Summary: BLAST Workflow Patterns

TaskTool/Method
Identify unknown sequenceBLAST against NT/NR
Compare strainsPairwise alignment, identity matrix
Track viral evolutionFetch sequences by year/strain, build phylogenetic tree
Detect resistance mutationsCompare against reference, annotate positions
SurveillanceFetch sequences by country/date, characterize mutations

The full industrial-scale version of this workflow (used in real COVID surveillance) runs GISAID-scale databases through NextStrain, uses augur/Nextstrain pipelines for phylogenetic placement, and pushes results to a real-time phylogenetic visualization at nextstrain.org. The underlying logic is exactly what we've covered here — the scale is different, the biology is the same.

GISAID and NCBI as viral sequence sources

For SARS-CoV-2, GISAID (gisaid.org) is the primary repository — over 15 million sequences deposited. Access requires registration and agreeing to data sharing terms.
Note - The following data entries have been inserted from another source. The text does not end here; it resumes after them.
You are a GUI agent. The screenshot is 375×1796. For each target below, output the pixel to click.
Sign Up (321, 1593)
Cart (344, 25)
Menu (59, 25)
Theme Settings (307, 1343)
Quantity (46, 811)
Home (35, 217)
NCBI's Virus portal (ncbi.nlm.nih.gov/labs/virus) provides a web and API interface for SARS-CoV-2 and other virus sequences from GenBank, with filtering by country, date, host, and genome completeness.

For influenza, NCBI's Influenza Database (ncbi.nlm.nih.gov/genomes/FLU) provides full genome sequences with standardized segment labels.